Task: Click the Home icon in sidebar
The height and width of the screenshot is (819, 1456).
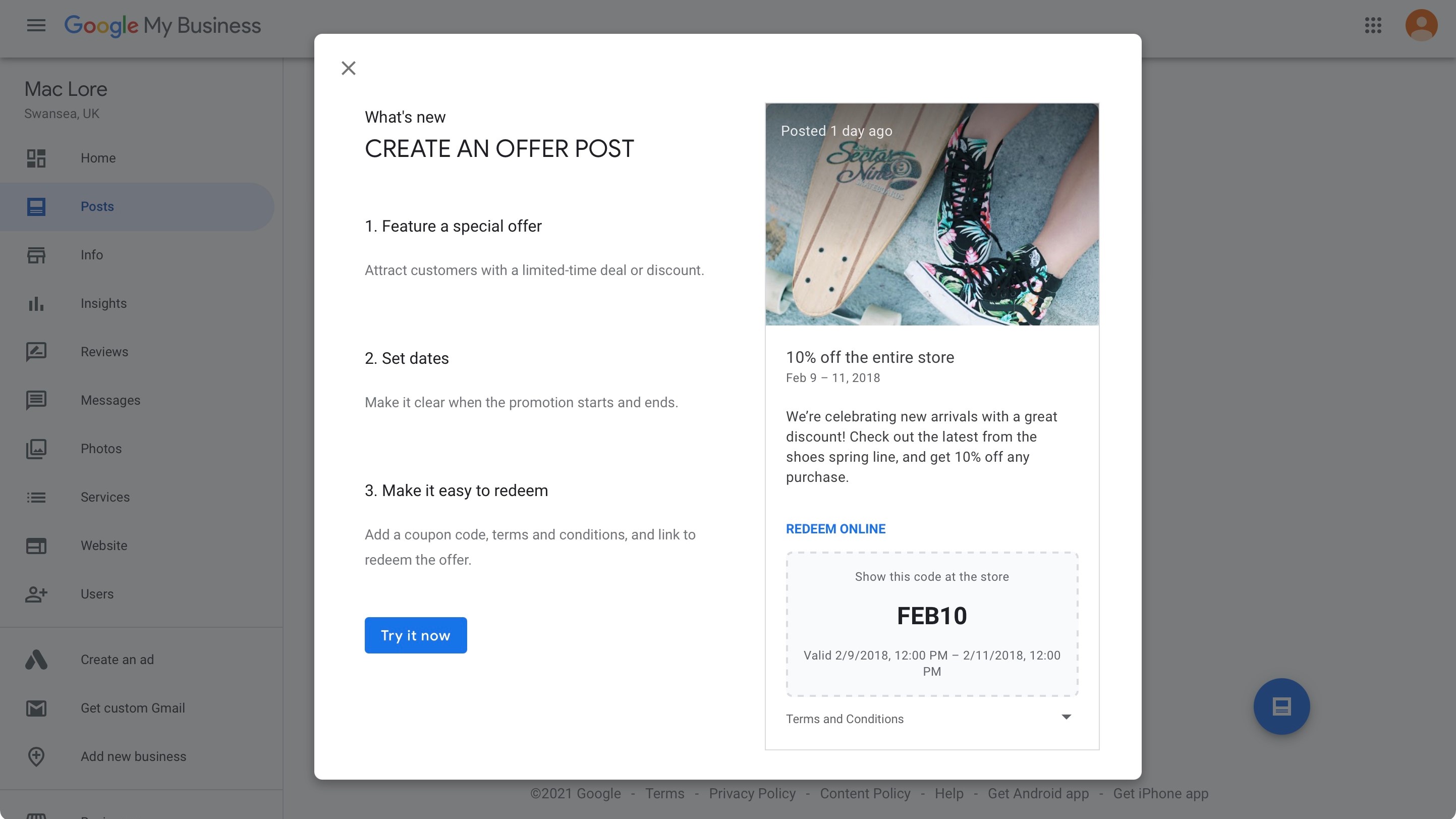Action: coord(36,157)
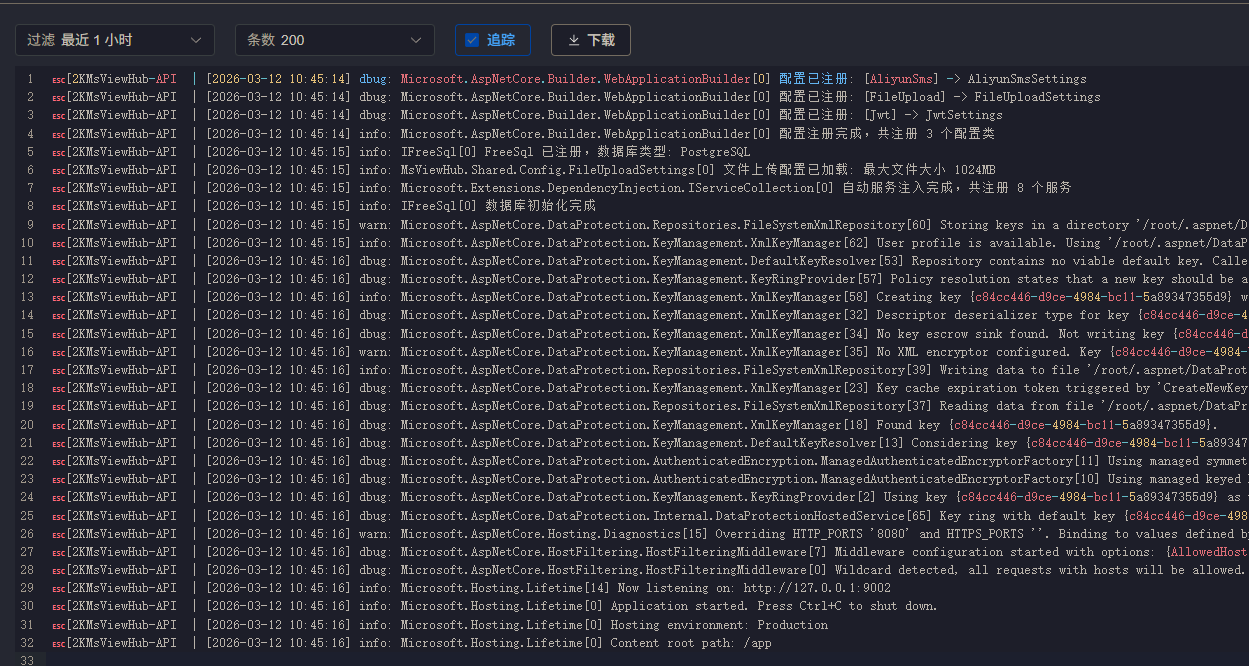1249x666 pixels.
Task: Click the chevron in the 条数 selector
Action: [416, 40]
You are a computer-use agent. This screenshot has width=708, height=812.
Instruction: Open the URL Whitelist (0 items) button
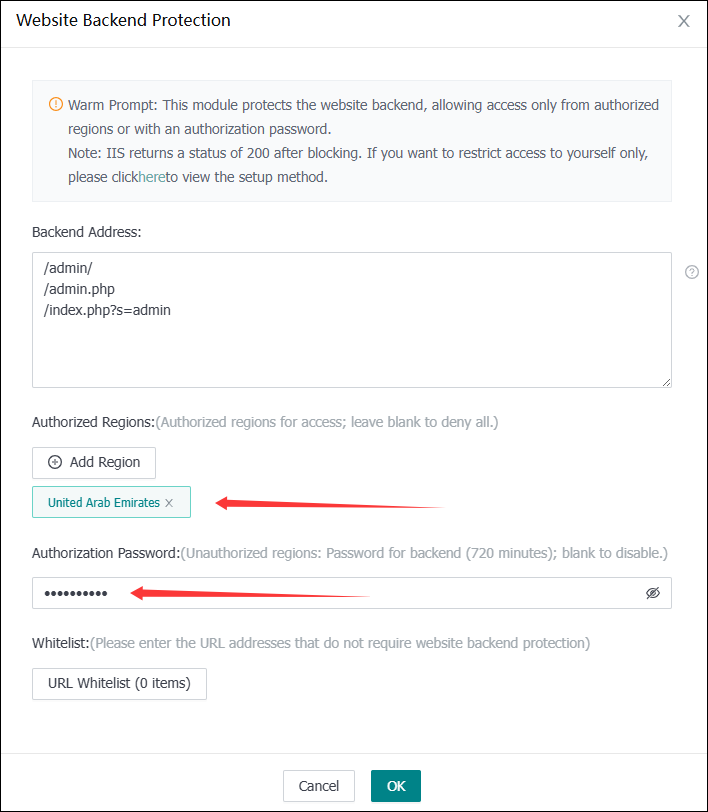tap(119, 684)
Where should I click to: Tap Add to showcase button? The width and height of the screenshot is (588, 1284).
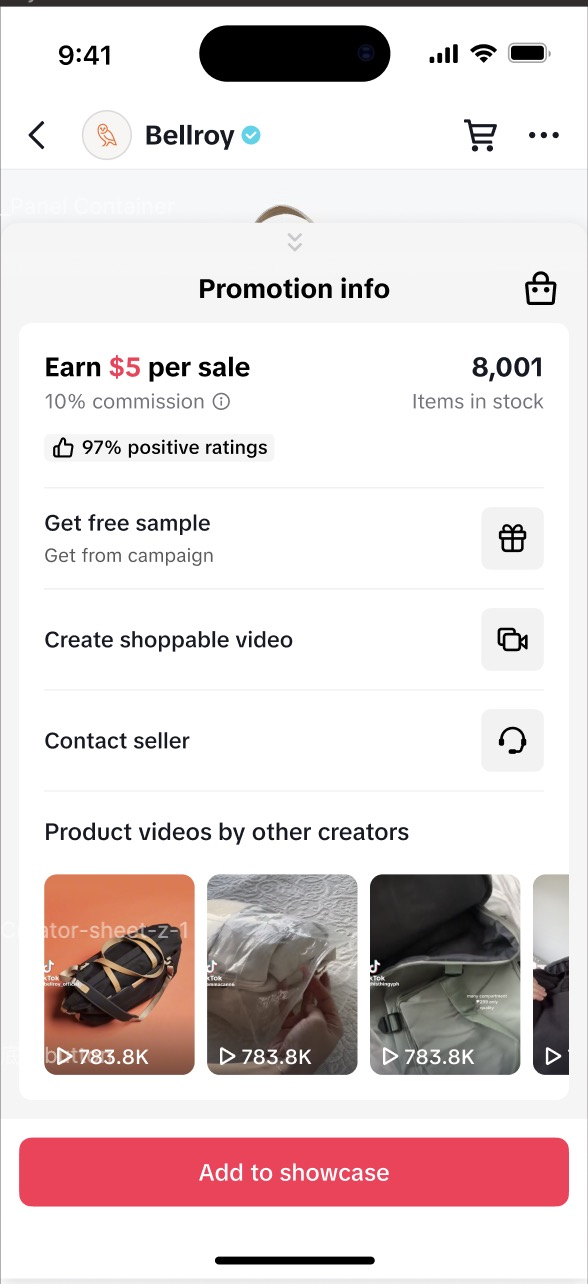[294, 1172]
_ _ _ _
Rewrite the lines above with "screenshot" swapped for "image" everywhere and nothing else changed. Omit the pictures.

Task: Click the Home icon in sidebar
The height and width of the image is (819, 1456).
Action: coord(36,157)
1249x666 pixels.
Task: Click the chevron in the 条数 selector
Action: [416, 40]
You are a computer-use agent. This image has width=708, height=812.
Instruction: Open the URL Whitelist (0 items) button
tap(119, 684)
Where should I click to: Tap Add to showcase button? The width and height of the image is (588, 1284).
[294, 1172]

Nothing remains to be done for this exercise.